After you’ve been cruising for years, it’s unusual to find additions that really make a big difference in the quality of life aboard. But for our Exumas cruise, we actually had three additions that we loved! Too bad we didn’t think to try them BEFORE we’d been living aboard for 10 years!
While we were in the Exumas, we were “lucky” enough to have not one but THREE major rain events. In the past, one of the things we really disliked about tropical downpours – especially those that lasted for more than a day – was how sticky and wet everything was. Not wet from leaks, mind you, just humidity. In the past, immediately after the sun finally popped through, I’d drag every moveable cushion, towels, anything sticky that was downstairs out on the deck to absorb sun and lose the stickies. But this year, even though we had three rains that required the dinghy to be bailed multiple times, we were able to leave the portholes open which improved ventilation below 100% plus. Improved ventilation resulted in a noticeable decrease in the stickies! WooHoo! I can also leave the portholes open when we leave the boat just to go hiking or snorkeling … in the past we’d close everything up because brief tropical downpours are a regular occurrence even when there’s not a cloud in the sky when we leave. So when we returned to the boat after a dinghy exploring a creek and discovering a beach all to ourselves, the boat would be nice and cool, not closed up and stuffy hot! I wasn’t sure what to expect with the PortVisors, but they have definitely added to our enjoyment aboard!
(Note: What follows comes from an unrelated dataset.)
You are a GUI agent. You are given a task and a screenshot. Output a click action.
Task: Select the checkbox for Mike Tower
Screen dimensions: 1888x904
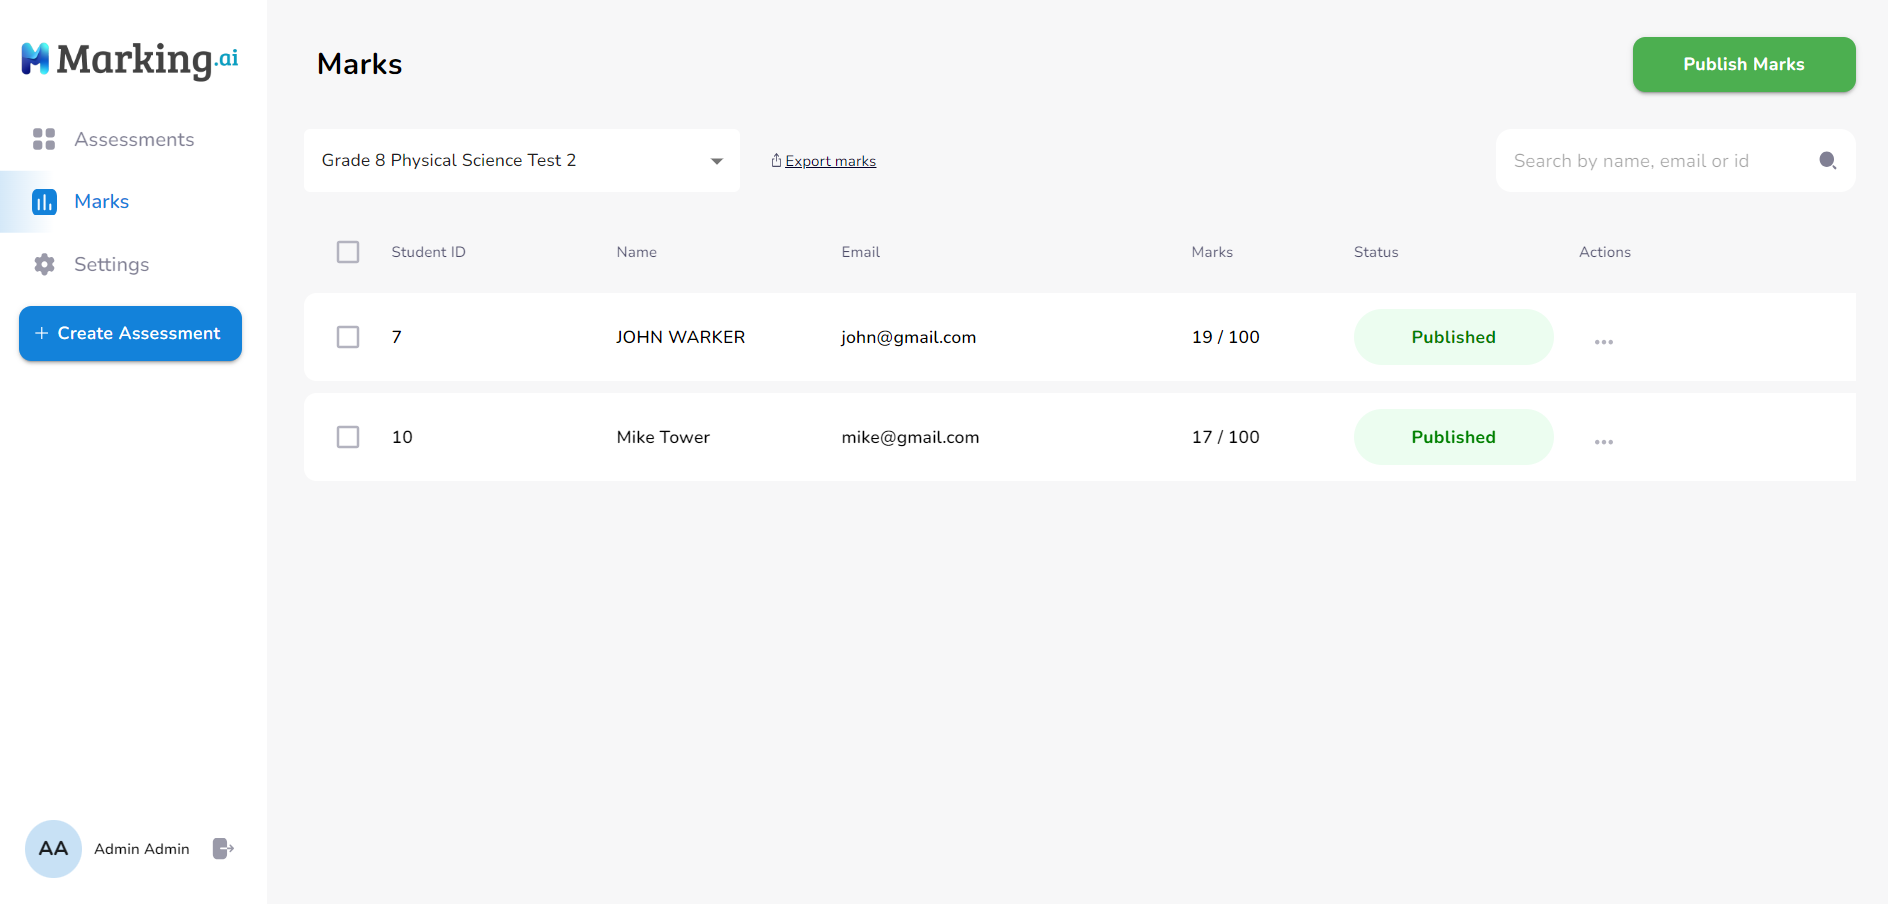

Another smartest boat addition was the cockpit enclosure that we had completely redone last winter by Keith at Riverside Coversin Ft Myers. We cannot recommend Keith highly enough, although he’s not a big fan of doing cockpit enclosures on sailboats – I think powerboats are much easier with less stuff in the way! 🙂 We started over – the old cockpit enclosure was constructed before we had the arch and using the original stainless structure – it wasn’t high enough that we could stand up at the wheel and made us duck to go down the companionway. Plus it didn’t provide much shade since it didn’t span the entire area. Keith designed us a new family room extending the shade all the way across the cockpit and adding roll down isenglass for rain, creating our very own sunroom when the temps drop in Florida in the winter!
We also added sunscreens to cut the sun’s rays and also to add privacy for our cockpit showers. But we discovered that the sunscreens do double duty for bug screens — as long as the bug is bigger than a no-see-em — so when we were invaded by mosquitoes in Little Shark River, the sunscreens did a fine job of keeping most of the buggers outside. Keith also designed a bow cover that we can use to keep the portholes open in the rain or to use as shade, but we didn’t need to use it since the PortVisors kept the humidity inside at a minimum by adding ventilation.
The last addition is something I always SWORE I would NEVER even own, much less use aboard. But my new Kindle proved to be a valuable addition – I could store zillions of books and not be limited by the shelfspace aboard. It worked out well when I needed a light fun read to stay awake for late night (or 2:30 AM) watches! The only drawback is that I didn’t buy a light with mine, so I had to use the headlamp, but who cares! I really enjoyed having much more selection in my reading library. And since most of the selections were free, I didn’t even invest a ton of money. One of the reasons I never wanted a Kindle was that we always get books for free by trading with other cruisers or in cruiser libraries. But it turns out, there are plenty of “free” books to read. Next winter when we’re down there, I’ll get to the Cape Coral library and set up a library account so I can access an even wider range of books!